CCN: Funding mismatch has put council services at ‘significant crossroads’

England’s county leaders have warned that the “fundamental mismatch” between funding and demand for social care has put councils at a “significant crossroads” when it comes to guaranteeing the sustainability of statutory services.

In its local government finance settlement submission, the County Councils Network (CCN) has called for a long-term solution including “genuinely new funding” in March’s Budget rather than short-term measures such as the frontloading of the social care precept and the redirection of New Homes Bonus (NHB).

The CCN highlighted that increasing the precept to 3% for two years will only have a ‘nominal effect’ and would actually make county councils worse off by 2020 if they amend their original plans to raise council tax by 2%.

“Unless we have genuinely new funding, services the sick, elderly, and vulnerable depend on will continue to have a question mark hanging over them,” said Cllr Paul Carter, chairman of the CCN.

“Fresh resource will provide a platform to integrate services, stabilise care markets, and to revisit the cap on care.”

Local government has been hit hard by the government’s austerity measures, having been subject to an estimated real-terms funding reduction of 37% since 2010.

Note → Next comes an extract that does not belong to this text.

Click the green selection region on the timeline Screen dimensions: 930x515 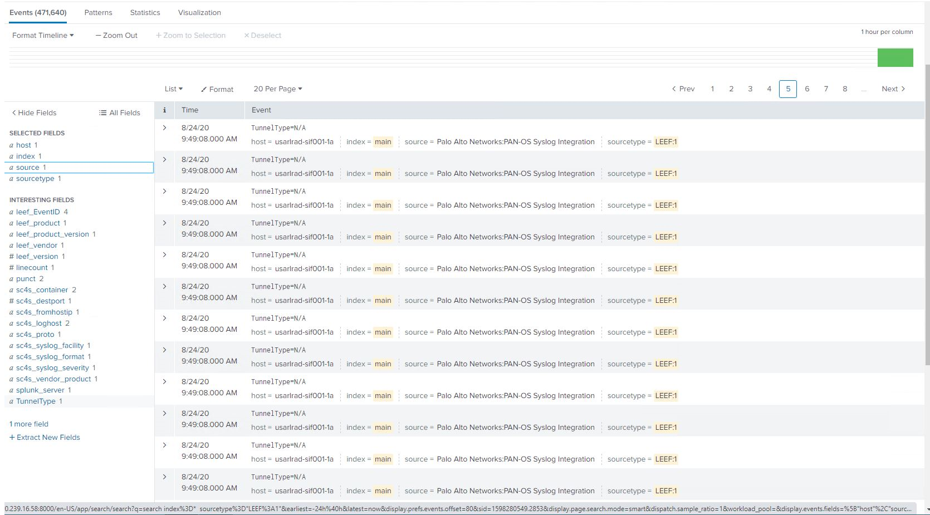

The CCN argued that the increase in the precept will still leave county councils reducing their reserves and services next year due to their “disproportionate” council tax burden and the 93% drop in core grants they will receive by 2020.

The CCN’s submission welcomed the re-routing of the NHB as a “logical step” in tackling the social care crisis, with the government making changes such as the introduction of a 0.4% baseline for housing growth, but this reform to the NHB has not been universally received with the District Councils’ Network (DCN) saying last week that it would disproportionately damage district councils.

This controversy has led to the CCN proposing targeted transitional measures for upper-tier councils facing a further reduction in funding as a result of the changes.

According to the CCN, over half of the country’s population over 65 live in counties, with the figure set to grow faster than other areas by an average of 2% every year up to 2020. However, counties receive the lowest per head funding for elderly people.

The CCN has called for the government to speed up its needs-based review of how local authorities are funded, saying bringing the timetable forward would “go a long way to ensuring that social care is sustainable” and help county councils address the problems around them.

“Empowered county authorities must play a key part in fixing the social care funding crisis,” Cllr Carter said. “They must be trusted to lead the integration drive, and government must build upon counties’ expertise, financial prudence, and size to deliver fundamental reform as part of a long-term solution.”